- 书面任务:
A) 请列出新闻推荐召回代码中从 utils 模块导入的全部函数名。
B) 请接着新闻推荐召回代码的最后一行往下续写。

- 所给摘录:
_ _ _
## Description:
搭建MIIND模型，完成新闻推荐数据集下的召回实验

In [9]:
import os
import time
import pickle
import random
from datetime import datetime
from collections import defaultdict

import numpy as np
import pandas as pd

from sklearn.preprocessing import MinMaxScaler, StandardScaler
from sklearn.preprocessing import LabelEncoder

# 从utils里面导入函数
from utils import gen_data_set, gen_model_input, train_mind_model
from utils import get_embeddings, get_mind_recall_res

import warnings
warnings.filterwarnings('ignore')

## 导入数据，划分呢数据集

In [2]:
data_path = '../data_process'
data = pd.read_csv(os.path.join(data_path, 'train_data.csv'), index_col=0, parse_dates=['expo_time'])

In [3]:
# 选择出需要用到的列
use_cols = ['user_id', 'article_id', 'expo_time', 'net_status', 'exop_position', 'duration', 'device', 'city', 'age', 'gender', 'click']
data_new = data[use_cols]

## 划分测试集和训练集 

In [4]:
# 按照用户分组，然后把最后一个item拿出来
click_df = data_new[data_new['click']==1]

In [5]:
def get_hist_and_last_click(all_click):
    all_click = all_click.sort_values(by=['user_id', 'expo_time'])
_ _ _
- 所示信息:
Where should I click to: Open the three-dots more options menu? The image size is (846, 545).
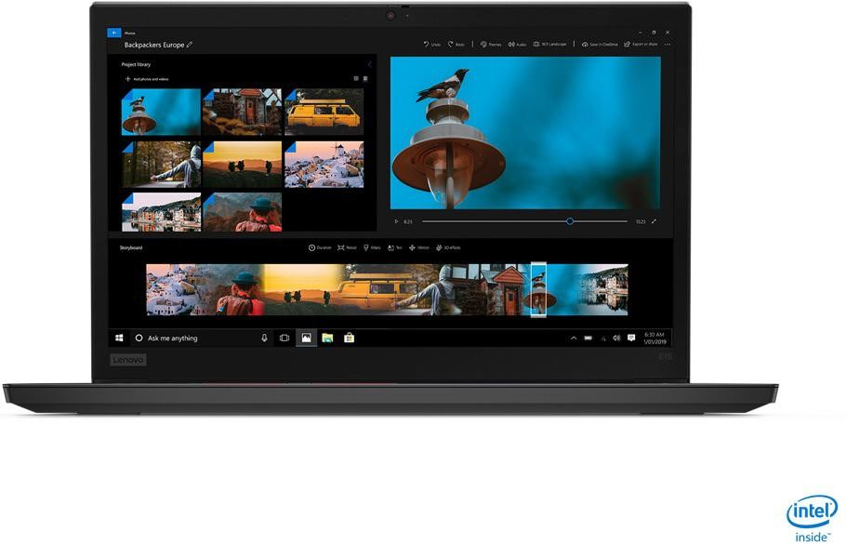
_ _ _
- 书面回答:
A) gen_data_set、gen_model_input、train_mind_model、get_embeddings、get_mind_recall_res

B)
    click_last_df = all_click.groupby('user_id').tail(1)
    
    # 如果用户只有一个点击，hist为空了，会导致训练的时候这个用户不可见，此时默认泄露一下
    def hist_func(user_df):
        if len(user_df) == 1:
            return user_df
        else:
            return user_df[:-1]

    click_hist_df = all_click.groupby('user_id').apply(hist_func).reset_index(drop=True)

    return click_hist_df, click_last_df

In [6]:
user_click_hist_df, user_click_last_df = get_hist_and_last_click(click_df)

In [7]:
user_click_hist_df.head()

Unnamed: 0,user_id,article_id,expo_time,net_status,exop_position,duration,device,city,age,gender,click
0,17340,464481478,2021-06-30 20:34:47,2,21,27,iPhoneX,上海,A_30_39,male,1
1,17340,465148736,2021-07-02 19:35:03,5,23,49,iPhoneX,上海,A_30_39,male,1
2,17340,464707540,2021-07-02 19:47:06,5,25,174,iPhoneX,上海,A_30_39,male,1
3,17340,464993414,2021-07-02 19:47:06,5,27,11,iPhoneX,上海,A_30_39,male,1
4,17340,465115022,2021-07-02 20:01:34,5,41,14,iPhoneX,上海,A_30_39,male,1


## MIND召回

In [10]:
def mind_recall(data, topk=100, embedding_dim=8, his_seq_maxlen=50, negsample=0,
                      batch_size=64, epochs=1, verbose=1, validation_split=0.0):
    """通过MIND模型，计算用户向量和文章向量
    param: data: 用户日志数据
    topk: 对于每个用户，召回多少篇文章
    """
    user_id_raw = data[['user_id']].drop_duplicates('user_id')
    doc_id_raw = data[['article_id']].drop_duplicates('article_id')
    
    # 类别数据编码   
    base_features = ['user_id', 'article_id', 'city', 'age', 'gender']
    feature_max_idx = {}
    for f in base_features:
        lbe = LabelEncoder()
        data[f] = lbe.fit_transform(data[f])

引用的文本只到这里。